Волына слегка смутился. Есть вещи, о которых не спрашивают, и вопрос Святого больше напоминал едкую насмешку.
– Как-то не получалось.
– А чего же ты тогда от меня хочешь?
– Да так, спросил, – неопределенно пожал плечами Волына, поглядывая в сторону. – В этом деле еще много непоняток имеется, хотелось бы прояснить. Но сам знаешь, у хранителей общака свои законы. И попробуй сунься с вопросом, сразу без башки останешься.
– Погибшие все воры? – спросил Святой.
– Насколько мне известно – все, – ответил Волына.
– А может быть, их уложили бандиты или еще какие-нибудь отморозки? Они ведь закон не очень привечают.
Волына посмотрел на примолкших приятелей и отрицательно покачал головой:
– Не похоже на это. Чаще всего бандиты работают без хитростей, пером в бок, а труп на обочину, а здесь все непросто. Я бы даже сказал, что с душой подходили – взрывы, снайперы. Люди с богатой фантазией работали. И потом, если бы это случилось с одним, ну пускай с двумя, а тут десять человек и в такой короткий срок… Здесь целенаправленная акция. За всем этим стоит кто-то очень влиятельный.
– Возможно, вы и правы, – опять присел Герасим на свой табурет.
Взгляд невольно скользнул в угол, где стояла икона с образом Спаса Нерукотворного, – в этот раз Спаситель выглядел не в пример хмурым. Герасим осторожно перевел глаза на гостей.
Кажется, никто не обратил внимания на его растерянность.
– Это еще не все. Братва волнуется. Если убирают самых неприкасаемых, тогда есть ли вообще правда на этом свете. Не мне тебе говорить, на попечении общака семьи погибших авторитетов, вдовы ждут денег, а касса заблокирована. Ключики от нее находились только у погибших хранителей. Рухнули многие операции. Да что там говорить, – махнул рукой Волына, – терпим большие убытки.
– Да, несладкую ты мне историю рассказал, – признался монах. – Только что я тебе могу сказать, новых хранителей нужно выбрать на сходняке, а они пускай подберут сообщаковую братву. Не знаю, как это Барин сам, своей волей назначил новых… А затем пусть выяснят, кто это беспредельничает.
Монах поднялся и добавил:
– Молиться мне нужно, господа. Дела духовные важнее, чем дела мирские. – И, чуть наклонив голову, продолжил: – Бог вам в дорогу, а Шаману, – голос монаха ощутимо потеплел, – передайте… Я его не забыл. И буду молиться за него и за грехи наши.

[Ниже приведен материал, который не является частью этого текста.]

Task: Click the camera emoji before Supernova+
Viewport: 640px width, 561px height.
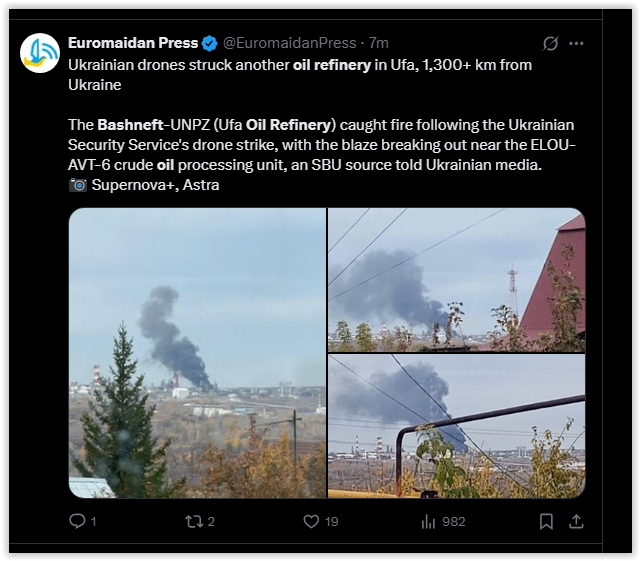Action: coord(78,185)
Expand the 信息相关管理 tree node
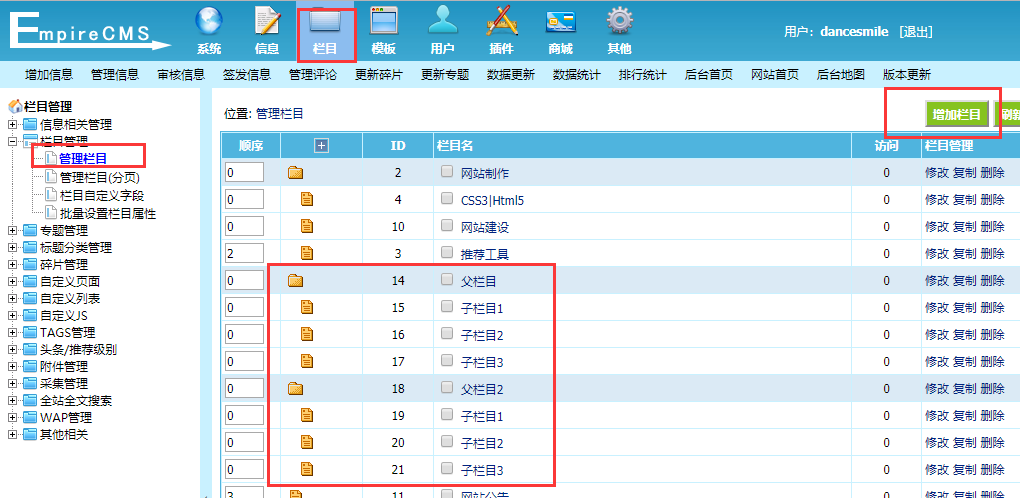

Все трое поднялись почти одновременно.
– Послушай, Святой, – заговорил в спину монаху Волына, – ты хотя бы должен был выслушать нас, а не поворачиваться к нам спиной. – Герасим остановился у самого порога, плечи его слегка ссутулились, как будто вместо слов он получил по спине несколько ударов палкой. – Ты же прошляк!.. Если бы не Шаман, ни за что бы не поехал. Вот тебе малява от всех людей, – положил он на низенький столик небольшой аккуратный конвертик. – Прочитай хоть, ведь люди же с душой писали и о твоих былых заслугах не забыли.
Монах чуть повернулся и, не отводя взгляда от сердитых глаз гостей, спокойно объявил:
– Я прочитаю, когда у меня будет время. А теперь оставьте меня, господа.
– Мы можем подождать только три дня, – веско сказал Волына, – на большее не рассчитывай. Игумен сказал, что здесь у вас есть комната для гостей.